Reasons for Inadmissibility
Before moving ahead with your plans to immigrate to Canada, it is important to find out if you meet the admissibility requirements of the country. A person wanting to enter Canada may be found inadmissible by Canadian law for any of the following reasons:
- Criminal inadmissibility is for an individual who has been convicted of or has committed a crime.
- Some of the crimes that lead to inadmissibility include theft, assault, manslaughter, reckless driving, driving while under the influence of drugs or alcohol and the possession of or trafficking of drugs and/or controlled substances.
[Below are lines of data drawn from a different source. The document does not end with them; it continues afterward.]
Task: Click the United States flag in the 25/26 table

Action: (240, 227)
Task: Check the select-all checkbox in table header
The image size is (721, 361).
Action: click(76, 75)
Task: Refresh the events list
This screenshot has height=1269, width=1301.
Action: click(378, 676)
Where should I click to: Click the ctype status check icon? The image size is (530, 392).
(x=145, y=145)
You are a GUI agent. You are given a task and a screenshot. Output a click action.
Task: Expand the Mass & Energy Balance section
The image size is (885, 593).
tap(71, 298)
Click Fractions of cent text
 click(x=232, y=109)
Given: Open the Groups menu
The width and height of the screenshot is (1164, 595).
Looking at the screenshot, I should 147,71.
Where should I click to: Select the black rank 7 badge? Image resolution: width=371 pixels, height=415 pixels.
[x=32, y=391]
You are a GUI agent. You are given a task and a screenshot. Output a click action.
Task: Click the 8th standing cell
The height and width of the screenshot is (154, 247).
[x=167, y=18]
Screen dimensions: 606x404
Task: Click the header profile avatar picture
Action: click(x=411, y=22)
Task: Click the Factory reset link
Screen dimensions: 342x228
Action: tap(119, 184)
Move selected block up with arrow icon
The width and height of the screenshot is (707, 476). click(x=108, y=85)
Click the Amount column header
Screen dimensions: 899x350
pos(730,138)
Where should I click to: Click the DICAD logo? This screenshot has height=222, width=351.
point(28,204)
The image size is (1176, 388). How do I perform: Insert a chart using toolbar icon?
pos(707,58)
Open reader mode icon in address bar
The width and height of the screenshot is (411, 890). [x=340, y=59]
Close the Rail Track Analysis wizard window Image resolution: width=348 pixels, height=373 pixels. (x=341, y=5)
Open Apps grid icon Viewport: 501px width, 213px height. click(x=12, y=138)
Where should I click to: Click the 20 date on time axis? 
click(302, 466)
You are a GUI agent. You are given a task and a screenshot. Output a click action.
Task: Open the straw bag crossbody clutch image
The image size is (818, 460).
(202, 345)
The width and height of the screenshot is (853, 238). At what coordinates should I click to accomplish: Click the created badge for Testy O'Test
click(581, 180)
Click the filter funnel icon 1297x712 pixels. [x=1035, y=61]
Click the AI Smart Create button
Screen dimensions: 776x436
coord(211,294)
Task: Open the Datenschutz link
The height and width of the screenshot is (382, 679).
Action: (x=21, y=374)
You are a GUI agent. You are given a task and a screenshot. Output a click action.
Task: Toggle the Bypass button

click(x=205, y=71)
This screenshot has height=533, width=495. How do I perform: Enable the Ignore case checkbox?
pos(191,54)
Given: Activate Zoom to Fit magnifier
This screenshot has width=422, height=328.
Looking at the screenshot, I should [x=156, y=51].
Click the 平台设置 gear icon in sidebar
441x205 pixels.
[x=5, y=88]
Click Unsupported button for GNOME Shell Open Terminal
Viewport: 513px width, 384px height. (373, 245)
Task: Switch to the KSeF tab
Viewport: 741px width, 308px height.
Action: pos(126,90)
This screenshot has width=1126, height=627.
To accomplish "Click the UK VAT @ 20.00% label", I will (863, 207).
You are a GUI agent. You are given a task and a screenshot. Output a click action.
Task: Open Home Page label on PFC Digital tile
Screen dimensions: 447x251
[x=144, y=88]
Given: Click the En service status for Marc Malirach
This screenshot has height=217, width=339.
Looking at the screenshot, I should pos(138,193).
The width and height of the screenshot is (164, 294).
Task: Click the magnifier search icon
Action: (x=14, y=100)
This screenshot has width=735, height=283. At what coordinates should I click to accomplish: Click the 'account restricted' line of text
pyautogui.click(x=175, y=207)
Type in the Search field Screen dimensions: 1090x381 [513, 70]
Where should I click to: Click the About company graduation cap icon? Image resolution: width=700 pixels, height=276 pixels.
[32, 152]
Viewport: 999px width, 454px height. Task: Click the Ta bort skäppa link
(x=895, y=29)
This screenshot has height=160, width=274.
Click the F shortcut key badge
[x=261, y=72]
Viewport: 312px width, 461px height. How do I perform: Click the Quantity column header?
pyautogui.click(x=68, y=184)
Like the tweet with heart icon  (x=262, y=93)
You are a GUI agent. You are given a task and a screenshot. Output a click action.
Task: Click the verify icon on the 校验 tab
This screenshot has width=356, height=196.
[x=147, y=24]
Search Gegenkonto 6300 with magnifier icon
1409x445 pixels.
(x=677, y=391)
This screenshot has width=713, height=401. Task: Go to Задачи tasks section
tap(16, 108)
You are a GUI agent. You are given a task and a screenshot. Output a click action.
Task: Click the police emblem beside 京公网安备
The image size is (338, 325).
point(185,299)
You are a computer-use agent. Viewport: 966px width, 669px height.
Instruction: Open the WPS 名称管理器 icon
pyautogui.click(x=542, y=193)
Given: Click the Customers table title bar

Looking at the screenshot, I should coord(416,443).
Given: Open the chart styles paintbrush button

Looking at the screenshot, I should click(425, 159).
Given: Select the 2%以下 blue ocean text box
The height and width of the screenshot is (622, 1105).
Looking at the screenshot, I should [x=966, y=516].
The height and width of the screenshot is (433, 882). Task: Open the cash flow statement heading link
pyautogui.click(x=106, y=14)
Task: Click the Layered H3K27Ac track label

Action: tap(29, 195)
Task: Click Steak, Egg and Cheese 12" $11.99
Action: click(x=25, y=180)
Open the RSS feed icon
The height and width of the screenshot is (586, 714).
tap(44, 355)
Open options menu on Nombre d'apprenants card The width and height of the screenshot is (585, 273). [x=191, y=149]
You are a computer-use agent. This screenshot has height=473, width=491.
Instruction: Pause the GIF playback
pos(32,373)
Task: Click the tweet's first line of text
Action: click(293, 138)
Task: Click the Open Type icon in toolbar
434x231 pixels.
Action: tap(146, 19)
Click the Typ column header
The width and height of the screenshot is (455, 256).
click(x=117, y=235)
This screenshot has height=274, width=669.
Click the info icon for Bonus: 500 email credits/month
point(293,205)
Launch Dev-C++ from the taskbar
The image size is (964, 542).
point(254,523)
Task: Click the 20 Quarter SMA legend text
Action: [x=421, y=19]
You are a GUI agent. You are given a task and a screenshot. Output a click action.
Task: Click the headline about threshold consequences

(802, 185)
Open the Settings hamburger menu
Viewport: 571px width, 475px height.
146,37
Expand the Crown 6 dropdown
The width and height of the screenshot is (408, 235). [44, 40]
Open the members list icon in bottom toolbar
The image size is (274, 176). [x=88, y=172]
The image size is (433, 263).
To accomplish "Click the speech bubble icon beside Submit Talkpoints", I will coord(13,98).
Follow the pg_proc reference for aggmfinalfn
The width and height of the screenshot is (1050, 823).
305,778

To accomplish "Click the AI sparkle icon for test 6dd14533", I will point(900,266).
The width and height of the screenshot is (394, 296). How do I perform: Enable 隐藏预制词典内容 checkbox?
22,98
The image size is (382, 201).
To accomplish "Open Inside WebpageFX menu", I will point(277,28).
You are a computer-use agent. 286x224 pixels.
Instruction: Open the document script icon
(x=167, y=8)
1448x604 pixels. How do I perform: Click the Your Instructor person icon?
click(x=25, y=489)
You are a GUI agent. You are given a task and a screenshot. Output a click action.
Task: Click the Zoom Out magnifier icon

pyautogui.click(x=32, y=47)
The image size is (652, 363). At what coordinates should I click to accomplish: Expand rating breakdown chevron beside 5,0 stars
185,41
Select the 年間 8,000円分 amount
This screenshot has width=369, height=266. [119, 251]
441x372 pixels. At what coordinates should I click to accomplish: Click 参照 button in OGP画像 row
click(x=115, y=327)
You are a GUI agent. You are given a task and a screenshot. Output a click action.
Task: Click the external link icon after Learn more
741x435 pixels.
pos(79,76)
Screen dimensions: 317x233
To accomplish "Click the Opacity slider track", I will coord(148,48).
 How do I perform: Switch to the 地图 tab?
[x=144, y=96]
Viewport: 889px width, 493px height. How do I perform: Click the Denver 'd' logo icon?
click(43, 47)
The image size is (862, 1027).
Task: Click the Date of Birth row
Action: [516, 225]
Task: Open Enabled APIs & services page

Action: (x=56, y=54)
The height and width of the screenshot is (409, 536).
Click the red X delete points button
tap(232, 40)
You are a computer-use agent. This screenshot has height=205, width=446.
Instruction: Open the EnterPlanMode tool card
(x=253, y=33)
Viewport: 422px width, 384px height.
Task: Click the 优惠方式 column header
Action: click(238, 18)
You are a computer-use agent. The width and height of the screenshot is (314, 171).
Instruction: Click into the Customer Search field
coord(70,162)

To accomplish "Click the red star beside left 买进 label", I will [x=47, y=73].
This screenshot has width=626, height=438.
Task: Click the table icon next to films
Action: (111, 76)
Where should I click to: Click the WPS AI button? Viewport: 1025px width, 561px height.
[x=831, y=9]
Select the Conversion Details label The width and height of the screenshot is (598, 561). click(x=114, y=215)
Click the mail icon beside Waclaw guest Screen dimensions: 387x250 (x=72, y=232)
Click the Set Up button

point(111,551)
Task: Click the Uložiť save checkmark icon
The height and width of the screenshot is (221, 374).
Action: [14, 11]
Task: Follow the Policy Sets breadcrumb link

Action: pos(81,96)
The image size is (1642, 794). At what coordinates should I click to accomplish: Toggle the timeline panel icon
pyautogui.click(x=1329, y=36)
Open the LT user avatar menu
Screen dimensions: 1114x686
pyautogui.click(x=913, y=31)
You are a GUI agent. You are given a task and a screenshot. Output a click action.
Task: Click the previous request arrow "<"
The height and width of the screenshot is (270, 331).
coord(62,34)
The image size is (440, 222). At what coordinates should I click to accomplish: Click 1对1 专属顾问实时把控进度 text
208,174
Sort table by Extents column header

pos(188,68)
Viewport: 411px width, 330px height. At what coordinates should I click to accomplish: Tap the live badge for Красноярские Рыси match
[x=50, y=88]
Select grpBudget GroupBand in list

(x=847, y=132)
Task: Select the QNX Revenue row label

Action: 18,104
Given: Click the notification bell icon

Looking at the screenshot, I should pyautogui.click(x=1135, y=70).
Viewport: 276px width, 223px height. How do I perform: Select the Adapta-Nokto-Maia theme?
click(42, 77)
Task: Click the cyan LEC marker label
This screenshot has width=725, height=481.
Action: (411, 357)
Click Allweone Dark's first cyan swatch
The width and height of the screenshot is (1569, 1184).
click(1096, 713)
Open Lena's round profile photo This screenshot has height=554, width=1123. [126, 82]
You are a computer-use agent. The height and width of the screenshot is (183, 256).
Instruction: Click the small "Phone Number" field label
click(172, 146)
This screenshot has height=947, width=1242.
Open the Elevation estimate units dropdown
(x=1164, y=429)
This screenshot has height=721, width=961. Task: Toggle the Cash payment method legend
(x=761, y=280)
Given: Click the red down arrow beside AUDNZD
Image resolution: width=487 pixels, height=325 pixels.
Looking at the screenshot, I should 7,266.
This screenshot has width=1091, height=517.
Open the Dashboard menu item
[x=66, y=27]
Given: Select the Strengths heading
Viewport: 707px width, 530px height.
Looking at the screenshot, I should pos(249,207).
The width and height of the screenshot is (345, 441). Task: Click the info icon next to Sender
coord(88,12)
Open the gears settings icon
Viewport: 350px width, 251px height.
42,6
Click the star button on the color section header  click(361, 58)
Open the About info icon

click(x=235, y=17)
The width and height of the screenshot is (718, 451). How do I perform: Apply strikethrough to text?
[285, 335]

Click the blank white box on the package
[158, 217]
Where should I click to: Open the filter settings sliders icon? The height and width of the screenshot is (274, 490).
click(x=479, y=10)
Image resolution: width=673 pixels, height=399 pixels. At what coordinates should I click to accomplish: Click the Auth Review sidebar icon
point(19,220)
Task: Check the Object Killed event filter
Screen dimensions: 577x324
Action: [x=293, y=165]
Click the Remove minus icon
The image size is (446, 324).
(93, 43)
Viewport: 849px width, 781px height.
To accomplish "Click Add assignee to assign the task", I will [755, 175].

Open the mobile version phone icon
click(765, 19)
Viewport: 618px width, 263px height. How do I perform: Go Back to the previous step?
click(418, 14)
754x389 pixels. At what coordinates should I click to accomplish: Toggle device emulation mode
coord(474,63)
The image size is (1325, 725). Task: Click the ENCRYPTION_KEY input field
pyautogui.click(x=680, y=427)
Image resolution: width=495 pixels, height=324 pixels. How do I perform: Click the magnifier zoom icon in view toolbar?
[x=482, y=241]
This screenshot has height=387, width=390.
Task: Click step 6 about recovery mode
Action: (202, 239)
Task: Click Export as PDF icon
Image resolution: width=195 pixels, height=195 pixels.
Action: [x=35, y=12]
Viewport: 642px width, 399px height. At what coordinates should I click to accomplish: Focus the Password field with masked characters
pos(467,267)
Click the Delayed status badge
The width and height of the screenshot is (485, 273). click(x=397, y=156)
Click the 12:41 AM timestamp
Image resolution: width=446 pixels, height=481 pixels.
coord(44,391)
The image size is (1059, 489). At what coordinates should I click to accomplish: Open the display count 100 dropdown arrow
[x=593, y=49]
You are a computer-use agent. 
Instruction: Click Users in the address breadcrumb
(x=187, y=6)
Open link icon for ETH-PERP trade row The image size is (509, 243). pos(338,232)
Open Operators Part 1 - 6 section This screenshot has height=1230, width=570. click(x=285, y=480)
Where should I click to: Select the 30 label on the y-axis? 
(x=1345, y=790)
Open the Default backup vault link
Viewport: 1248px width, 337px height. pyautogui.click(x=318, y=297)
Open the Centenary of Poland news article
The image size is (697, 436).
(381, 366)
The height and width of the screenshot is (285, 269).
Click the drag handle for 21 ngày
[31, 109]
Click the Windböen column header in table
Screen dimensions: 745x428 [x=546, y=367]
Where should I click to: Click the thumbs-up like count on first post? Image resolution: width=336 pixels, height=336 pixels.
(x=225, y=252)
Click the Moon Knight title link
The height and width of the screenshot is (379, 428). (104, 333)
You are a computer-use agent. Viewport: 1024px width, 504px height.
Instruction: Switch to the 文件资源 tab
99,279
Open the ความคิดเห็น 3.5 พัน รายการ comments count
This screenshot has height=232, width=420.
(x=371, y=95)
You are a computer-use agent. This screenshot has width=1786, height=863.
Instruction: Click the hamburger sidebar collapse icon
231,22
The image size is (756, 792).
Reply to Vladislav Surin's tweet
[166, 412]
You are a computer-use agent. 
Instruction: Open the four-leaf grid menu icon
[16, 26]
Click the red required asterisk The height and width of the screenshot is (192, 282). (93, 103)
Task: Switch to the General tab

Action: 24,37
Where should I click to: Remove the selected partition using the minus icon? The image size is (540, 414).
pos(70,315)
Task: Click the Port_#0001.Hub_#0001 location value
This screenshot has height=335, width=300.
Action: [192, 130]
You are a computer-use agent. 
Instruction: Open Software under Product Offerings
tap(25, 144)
- The act must be considered a crime in both the place it was committed and in Canada to lead to inadmissibility.
- In the case where the crime was committed outside of Canada, a conviction is not necessary if there is substantial evidence to prove the crime.
However, it is ultimately in the hands of the immigration officer to decide if a person must be allowed to enter Canada or not.
Other Reasons for Inadmissibility
Some of the other reasons for a foreign national to be found inadmissible include:
- He/she is a security risk.
- He/she has committed human or international rights violations.
- He/she has a serious health problem.
- He/she has a serious financial problem.
- He/she deliberately provided incorrect information in the submitted application and/or interview.
- He/she does not meet Canada’s immigration law requirements.
- If one of their family members is not allowed in Canada.
Deemed rehabilitation is a way for an aspiring Canadian immigrant to overcome criminal inadmissibility.